Больше всего мне нравится в бизнес-среде то, что здесь всегда очень ясные и последовательные цели на протяжении долгого времени, тогда как в госсекторе цели могут меняться при смене руководителя. Когда я, работая в компании, возглавляла направление по производству вакцин, передо мной стояла очень конкретная цель: сделать наши вакцины доступными для как можно большего количества людей во всем мире. Потому что можно выявить прямую закономерность между количеством доз вакцины и количеством спасенных жизней.
Во всем мире существуют противники вакцин. Как вы думаете, с чем это связано? Как такие настроения влияют на фармбизнес?
Самая большая категория людей, сомневающихся в необходимости вакцинации, это родители, которые нежно заботятся о своих детях. Их окружает множество мифов, и они не знают, чему верить. Они не уверены в безопасности препаратов и никогда не видели людей с теми заболеваниями, для предотвращения которых вакцины и разработаны.
Порой эта инфекция приводит к летальному исходу. И сегодня в некоторых штатах США спрос на вакцинацию начал стремительно расти, потому что родители увидели, что происходит, когда дети не защищены. Я считаю, что прививки — это лучший способ оставаться здоровым.
По вашим наблюдениям, есть ли страны, где антипрививочное движение особенно сильно? К чему это приводит?
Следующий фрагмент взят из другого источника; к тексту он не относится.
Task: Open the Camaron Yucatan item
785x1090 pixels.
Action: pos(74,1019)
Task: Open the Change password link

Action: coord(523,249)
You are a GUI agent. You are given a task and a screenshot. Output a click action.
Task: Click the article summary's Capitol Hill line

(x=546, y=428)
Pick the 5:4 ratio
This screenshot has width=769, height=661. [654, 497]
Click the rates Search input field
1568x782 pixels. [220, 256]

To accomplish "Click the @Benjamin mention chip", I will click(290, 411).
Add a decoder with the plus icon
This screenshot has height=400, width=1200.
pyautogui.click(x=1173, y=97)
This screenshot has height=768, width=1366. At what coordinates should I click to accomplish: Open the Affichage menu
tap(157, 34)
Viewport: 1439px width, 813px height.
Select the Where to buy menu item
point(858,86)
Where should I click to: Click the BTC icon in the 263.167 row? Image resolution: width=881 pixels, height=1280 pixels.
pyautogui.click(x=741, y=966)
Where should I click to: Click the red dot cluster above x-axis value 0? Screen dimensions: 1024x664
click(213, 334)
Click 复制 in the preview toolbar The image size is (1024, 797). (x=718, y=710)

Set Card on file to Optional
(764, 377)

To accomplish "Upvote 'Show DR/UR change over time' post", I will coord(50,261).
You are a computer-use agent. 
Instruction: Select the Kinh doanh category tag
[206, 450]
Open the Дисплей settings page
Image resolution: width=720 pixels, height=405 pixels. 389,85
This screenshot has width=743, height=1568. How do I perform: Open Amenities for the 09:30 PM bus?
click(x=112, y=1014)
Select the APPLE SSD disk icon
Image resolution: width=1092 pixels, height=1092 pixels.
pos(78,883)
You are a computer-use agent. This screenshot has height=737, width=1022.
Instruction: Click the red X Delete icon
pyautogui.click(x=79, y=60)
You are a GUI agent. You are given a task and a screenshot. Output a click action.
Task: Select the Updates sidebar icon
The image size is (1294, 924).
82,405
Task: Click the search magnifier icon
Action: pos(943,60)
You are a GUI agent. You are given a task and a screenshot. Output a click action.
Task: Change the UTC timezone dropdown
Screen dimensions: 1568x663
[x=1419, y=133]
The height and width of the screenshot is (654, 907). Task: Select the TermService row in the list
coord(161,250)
Во всех странах есть сообщества, в которых особенно сильно недоверие к вакцинам — по разным причинам. В некоторых странах родители отказываются от вакцинации из-за слишком большого количества вводимых вакцин, что смешно, поскольку в садах и школах дети подвергаются опасности сотен инфекционных заболеваний ежегодно и их организмы должны бороться с ними самостоятельно, без всякой помощи и защиты. Есть страны, где люди боятся побочных эффектов от вакцин: они преувеличены или надуманы. И это очень грустно: например, в Японии растет поколение женщин с высоким риском заболеть раком шейки матки, потому что правительство приостановило программу вакцинации от ВПЧ.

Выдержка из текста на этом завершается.